───── LESETEXT

Den seltsamen Widerspruch habe ich schon mehrfach erwähnt: Einerseits heißt es dauernd, die sozialen Medien hielten uns in Filterblasen und Echokammern gefangen, in denen wir nur noch Menschen begegneten, die unsere Meinungen teilen. Andererseits heißt es genauso dauernd, die sozialen Medien hätten zu einer Verrohung der politischen Debatten geführt. Diese beiden Thesen passen einfach nicht zusammen und widersprechen meiner persönlichen Erfahrung, dass Debatten mit verhärteten Fronten genau dann entstehen, wenn ich im Internet mit politischen Gegnern diskutiere, mich also gerade außerhalb meiner angeblichen Filterblase bewege. Das hat 2022 der Amsterdamer Soziologe Petter Törnberg in einer Studie bestätigt.

──────────
───── VORLIEGENDE ZEILEN

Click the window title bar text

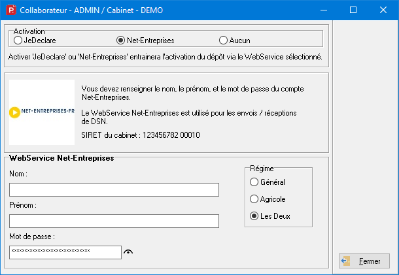click(92, 10)
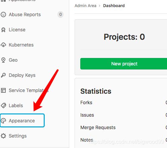Image resolution: width=167 pixels, height=148 pixels.
Task: Click the Appearance palette icon
Action: pyautogui.click(x=3, y=121)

──────────

## AUFGABEN
A. Welcher Soziologe hat laut Lesetext die beschriebene Erfahrung im Jahr 2022 in einer Studie bestätigt?
B. Schreiben Sie aus dem Lesetext den Abschnitt ab, der mit den Worten „Den seltsamen Widerspruch“ beginnt und mit „einer Studie bestätigt.“ endet.

## SCHRIFTLICHE LÖSUNGEN
A. Der Amsterdamer Soziologe Petter Törnberg.

B.
Den seltsamen Widerspruch habe ich schon mehrfach erwähnt: Einerseits heißt es dauernd, die sozialen Medien hielten uns in Filterblasen und Echokammern gefangen, in denen wir nur noch Menschen begegneten, die unsere Meinungen teilen. Andererseits heißt es genauso dauernd, die sozialen Medien hätten zu einer Verrohung der politischen Debatten geführt. Diese beiden Thesen passen einfach nicht zusammen und widersprechen meiner persönlichen Erfahrung, dass Debatten mit verhärteten Fronten genau dann entstehen, wenn ich im Internet mit politischen Gegnern diskutiere, mich also gerade außerhalb meiner angeblichen Filterblase bewege. Das hat 2022 der Amsterdamer Soziologe Petter Törnberg in einer Studie bestätigt.